Decided: December 16, 2019
Before: McKEOWN and BYBEE, Circuit Judges, and GAITAN,** District Judge.
Eitan Kassel Yanich, Olympia, WA, for Plaintiff-Appellant Helen J. Brunner, Esquire, Assistant U.S. Attorney, Kerry Keefe, Assistant U.S. Attorney, DOJ-Office of the U.S. Attorney, Seattle, WA, Jeffrey Raymond McClain, Assistant Regional Counsel, SSA - Social Security Administration, Office of the General Counsel, Seattle, WA, for Defendant-Appellee
Karen Dexter appeals the district court’s dismissal of her complaint for lack of subject matter jurisdiction. We have jurisdiction under 28 U.S.C. § 1291, and we affirm.
This is the second appeal to this Court involving the dismissal of plaintiff’s complaint for lack of jurisdiction. On September 30, 2013, this Court remanded plaintiff’s case for a new hearing to consider plaintiff’s alternative grounds for good cause to file a late request for hearing on her 2003 application for benefits. See Dexter v. Colvin, 731 F.3d 977 (9th Cir. 2013). A new hearing was held on December 11, 2014. The administrative law judge (ALJ) considered all of plaintiff’s reasons for missing the deadline to file a request for a hearing: unawareness of the deadline, serious illness, preoccupation with caring for her elderly mother, and grief after her mother’s death. The ALJ examined each of the reasons and found they were not supported by the record. The ALJ resolved all reasonable doubts in plaintiff’s favor as required by Social Security Ruling (SSR) 91-5p, but found that she had not established good cause for missing the deadline to request a new hearing. On November 27, 2015, the ALJ dismissed plaintiff’s request for a hearing.

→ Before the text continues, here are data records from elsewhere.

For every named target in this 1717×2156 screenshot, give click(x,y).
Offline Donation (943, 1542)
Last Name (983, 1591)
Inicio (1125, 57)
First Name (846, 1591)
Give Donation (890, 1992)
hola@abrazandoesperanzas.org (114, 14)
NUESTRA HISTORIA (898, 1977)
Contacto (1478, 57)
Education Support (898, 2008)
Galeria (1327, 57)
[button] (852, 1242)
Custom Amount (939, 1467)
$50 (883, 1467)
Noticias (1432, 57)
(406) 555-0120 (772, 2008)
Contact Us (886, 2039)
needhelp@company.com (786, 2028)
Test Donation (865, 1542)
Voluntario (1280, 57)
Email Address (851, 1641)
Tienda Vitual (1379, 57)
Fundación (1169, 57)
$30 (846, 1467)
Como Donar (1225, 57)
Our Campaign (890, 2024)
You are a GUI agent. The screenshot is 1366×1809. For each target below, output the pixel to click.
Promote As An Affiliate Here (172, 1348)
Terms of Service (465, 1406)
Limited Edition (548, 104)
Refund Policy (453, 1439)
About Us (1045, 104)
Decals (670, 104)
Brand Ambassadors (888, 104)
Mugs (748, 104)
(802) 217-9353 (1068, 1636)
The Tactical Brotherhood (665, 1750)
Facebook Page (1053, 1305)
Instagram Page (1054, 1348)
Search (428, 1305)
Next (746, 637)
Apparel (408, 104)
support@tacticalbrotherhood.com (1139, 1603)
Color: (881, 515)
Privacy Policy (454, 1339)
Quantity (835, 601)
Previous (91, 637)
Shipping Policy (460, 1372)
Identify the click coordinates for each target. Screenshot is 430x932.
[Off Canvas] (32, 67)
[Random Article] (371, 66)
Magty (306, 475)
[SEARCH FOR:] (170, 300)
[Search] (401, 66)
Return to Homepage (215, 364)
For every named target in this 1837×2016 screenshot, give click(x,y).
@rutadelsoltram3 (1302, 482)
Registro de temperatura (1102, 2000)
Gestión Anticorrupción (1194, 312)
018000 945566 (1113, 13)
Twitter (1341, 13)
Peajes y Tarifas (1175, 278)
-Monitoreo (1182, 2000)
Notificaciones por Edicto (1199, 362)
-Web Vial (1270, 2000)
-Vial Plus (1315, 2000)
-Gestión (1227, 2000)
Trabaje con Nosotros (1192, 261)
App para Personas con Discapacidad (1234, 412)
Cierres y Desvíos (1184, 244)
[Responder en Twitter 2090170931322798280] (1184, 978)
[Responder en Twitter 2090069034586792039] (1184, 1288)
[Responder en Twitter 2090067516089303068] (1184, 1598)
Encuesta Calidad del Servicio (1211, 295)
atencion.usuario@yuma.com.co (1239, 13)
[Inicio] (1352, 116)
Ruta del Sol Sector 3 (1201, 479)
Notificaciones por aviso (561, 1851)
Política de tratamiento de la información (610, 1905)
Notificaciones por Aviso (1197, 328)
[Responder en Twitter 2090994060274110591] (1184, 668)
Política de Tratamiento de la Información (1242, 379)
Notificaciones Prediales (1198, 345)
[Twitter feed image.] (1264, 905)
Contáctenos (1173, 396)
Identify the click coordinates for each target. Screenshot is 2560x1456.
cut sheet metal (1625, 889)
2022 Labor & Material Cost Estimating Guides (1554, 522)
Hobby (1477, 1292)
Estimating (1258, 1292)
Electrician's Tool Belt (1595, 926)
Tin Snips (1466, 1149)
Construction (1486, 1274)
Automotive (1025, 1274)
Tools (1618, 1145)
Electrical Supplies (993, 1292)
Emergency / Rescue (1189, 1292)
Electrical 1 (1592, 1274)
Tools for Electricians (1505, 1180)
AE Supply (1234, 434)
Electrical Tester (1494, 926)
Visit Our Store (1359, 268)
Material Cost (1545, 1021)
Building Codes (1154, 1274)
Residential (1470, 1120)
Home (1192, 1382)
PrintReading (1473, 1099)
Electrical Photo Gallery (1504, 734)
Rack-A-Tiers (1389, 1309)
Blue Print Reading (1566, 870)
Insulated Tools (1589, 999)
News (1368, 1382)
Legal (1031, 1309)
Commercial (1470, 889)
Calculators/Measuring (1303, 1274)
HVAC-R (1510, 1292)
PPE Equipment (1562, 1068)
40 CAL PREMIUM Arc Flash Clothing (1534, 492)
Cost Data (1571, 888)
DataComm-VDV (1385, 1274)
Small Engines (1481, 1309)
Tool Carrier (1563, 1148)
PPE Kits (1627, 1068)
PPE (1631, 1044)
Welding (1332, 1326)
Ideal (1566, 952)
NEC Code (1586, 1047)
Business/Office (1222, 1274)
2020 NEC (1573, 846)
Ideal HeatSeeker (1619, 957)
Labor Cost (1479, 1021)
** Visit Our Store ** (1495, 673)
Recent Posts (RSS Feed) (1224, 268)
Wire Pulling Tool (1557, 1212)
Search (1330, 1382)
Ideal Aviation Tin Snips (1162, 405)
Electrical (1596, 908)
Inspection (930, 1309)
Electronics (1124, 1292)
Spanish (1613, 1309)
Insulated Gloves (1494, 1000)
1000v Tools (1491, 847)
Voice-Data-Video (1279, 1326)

On appeal, plaintiff asserts the ALJ’s failure to comply with the Social Security regulations violated her constitutional right to procedural due process. We disagree and conclude that the ALJ correctly analyzed whether plaintiff had established good cause for the late filing of her request for a hearing pursuant to 20 C.F.R. § 404.911. Additionally, the Appeals Council noted SSR 91-5p and found that the record did not show any evidence of mental incapacity which might have constituted good cause for the late filing. Plaintiff also argues on appeal that the ALJ failed to consider whether her original claim should have been reopened when she reapplied for benefits in 2007, less than four years after she filed her original claim. The ALJ’s decision considered both of plaintiff’s claims. The ALJ found that the Appeals Council’s dismissal of plaintiff’s March 2008 request for a hearing was undisturbed as it was based on the res judicata effect of the reconsideration determination. We conclude that because the ALJ addressed both of plaintiff’s applications, there was no issue of reopening which the ALJ was required to address. We have also considered the other due process violations alleged by plaintiff. We find them to be meritless.